Source document:
═══

But I think a lot of that is a lack of confidence and experience. It's hard to
talk about this without sounding like a gigantic ass because no matter how I
put this, I can't find a way to express how much I really respect other
developers. However, I've noticed that there seems to be a big reluctance for
actually reading and appreciating the code in the tools people use -- almost
as if there is some magic seal on the code and despite it being open source,
we are not worthy to gaze upon the code. I think there is a fairly large
amount of hero worship going on and a kind of herd mentality. To question the
laws that were handed down from on high is blasphemous (almost literally). It
is to the point where many people feel that they are transgressing badly if
they even deviate from the "community approved" coding standards. Thank god
for auto-reformatting tools is all I can say!

When these same people see their colleagues, they realise that it's just some
other goofball like themselves. Their colleagues are struggling, making
mistakes, rewriting, grinding away. So I think there is a kind of group
impostor syndrome going on where they think, "Well, that guy isn't that much
better than me and I suck!" What they don't realise is that their heroes in
the FANG companies and their nameless horde of community members are just
goofballs too -- struggling, making mistakes, grinding away.

═══

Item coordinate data
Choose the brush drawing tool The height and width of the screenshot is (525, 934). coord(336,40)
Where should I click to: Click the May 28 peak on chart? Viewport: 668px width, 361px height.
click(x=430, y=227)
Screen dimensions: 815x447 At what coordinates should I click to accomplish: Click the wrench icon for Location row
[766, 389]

═══

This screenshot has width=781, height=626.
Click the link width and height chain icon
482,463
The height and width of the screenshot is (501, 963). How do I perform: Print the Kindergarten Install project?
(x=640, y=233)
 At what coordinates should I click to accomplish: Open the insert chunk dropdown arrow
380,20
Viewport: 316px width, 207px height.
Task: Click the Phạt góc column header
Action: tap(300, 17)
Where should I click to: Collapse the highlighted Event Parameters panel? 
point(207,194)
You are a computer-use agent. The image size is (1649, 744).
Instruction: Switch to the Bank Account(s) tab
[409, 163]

═══

Given instruction 1: Reproduce the forum post on developer confidence word for word between "When these same" and "mistakes, grinding away.", inclusive.
Given instruction 2: Write the next part of the forum post on developer confidence, starting after its last sentence.

Output 1:
When these same people see their colleagues, they realise that it's just some
other goofball like themselves. Their colleagues are struggling, making
mistakes, rewriting, grinding away. So I think there is a kind of group
impostor syndrome going on where they think, "Well, that guy isn't that much
better than me and I suck!" What they don't realise is that their heroes in
the FANG companies and their nameless horde of community members are just
goofballs too -- struggling, making mistakes, grinding away.

Output 2:
I think as well, we often see projects and people fall from grace. Some
project grinds to a halt, or the horrible problems it's had from the start
become more obvious to the horde. And then all of a sudden it's, "That guy is
a joke. Only morons would use that framework. All the cool people have moved
over to <some other equally flawed thing>". But again, I think it's just part
and parcel of a lack of experience and confidence. Most young devs are
secretly, desperately hoping that somebody out there knows "how to do it
right". They get disillusioned quickly when they discover that their heroes
don't know how to do it right.

And of course, nobody does ;-) But that's a hard message to sell.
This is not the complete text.